Waddayaknow, the Moon is made of green cheese.
I know, lots of Moon pictures. It’s a good target with lots of interesting texture.
It was nice and cool this morning with a light breeze the interfered with my picture taking but felt good so I rather have had it than not.
Took a look at the ring nebula again but don’t have any pictures worth sharing and followed up by checking to see if it really was Neptune that I saw yesterday morning. Turns out that it was indeed.
The picture’s not great because of the wind but the blueish dot is the planet Neptune. No, really.
Susan couldn’t sleep and came outside with Chip to see some stars and I showed her what I’d been looking at. Jupiter put on a good showing and the Moon was pretty as usual.
Woke up in the middle of the night wide awake and decided to see what was happening in the sky this morning.
At first I found that there was a thin layer of clouds obscuring everything but soon enough those went away and the sky became fairly clear and moonless.
I spent some time just looking at Jupiter and playing around before pulling out the cameras and a new holder I made last night that fits all my cameras and also fits over all my current eyepieces.
The nylon screws ensure that the eyepieces won’t be scratched yet hold the camera securely to said eyepieces.

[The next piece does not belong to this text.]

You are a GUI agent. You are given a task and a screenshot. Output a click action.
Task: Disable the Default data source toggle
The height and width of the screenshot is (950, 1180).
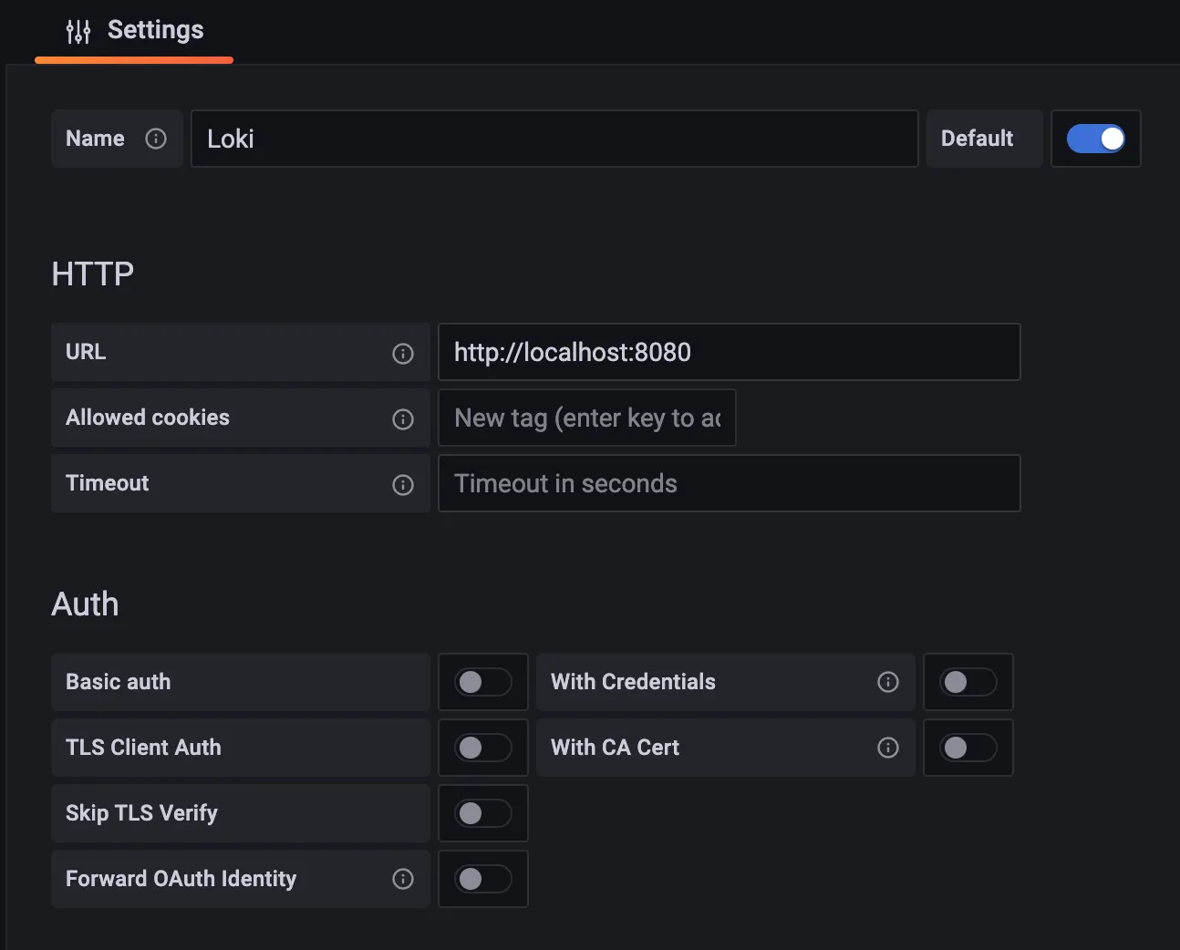coord(1095,139)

I took several shots of Jupiter before moving over to look at M31, the Andromeda nebula and M32. I see now that I should have gone looking for M110 as well but I guess I’ll have to do that another morning.
I got some halfway decent shots of Jupiter both before Ganymede moved into Jupiter’s shadow
and after. The moon’s gone!
Afterward I attempted a 15 second shot (the longest my camera is capable of) of M31 which came out ok.
It looks like a big fuzzy patch which is pretty much what I see through the scope.
Things look quite a lot sharper through the scope and I have some hope I’ll be able to get better pictures with practice.
It was another good morning for observing. I set up the scope at 4:30am and started out by observing Jupiter for a bit and using some fuzziness I saw along one edge to tweak the collimation of my scope. I know I can get better collimation out of it but I got as good as I could pending more practice.
I moved on to M31 for a bit and attempted to find a couple of open clusters (no luck, probably the magnification was too high) before moving back to Jupiter and its moons Io, Ganymede and Europa in order outward from the planet.
I tried to get a picture and was partially successful.
It’s a bit fuzzy but not too bad
I haven’t come close to mastering taking a photo through my telescope yet. Heck, I haven’t completely mastered aligning the thing but I have been having fun attempting shots of Jupiter and Saturn. The Moon has been relatively easy since it’s so bright but the former two have presented a challenge.
I got an "ok" shot of Saturn a couple of nights ago though…
It was taken through the eyepiece with a Canon S400.
If you look closely at the "left" side of Saturn you’ll see a small dot that is one of its moons, Titan.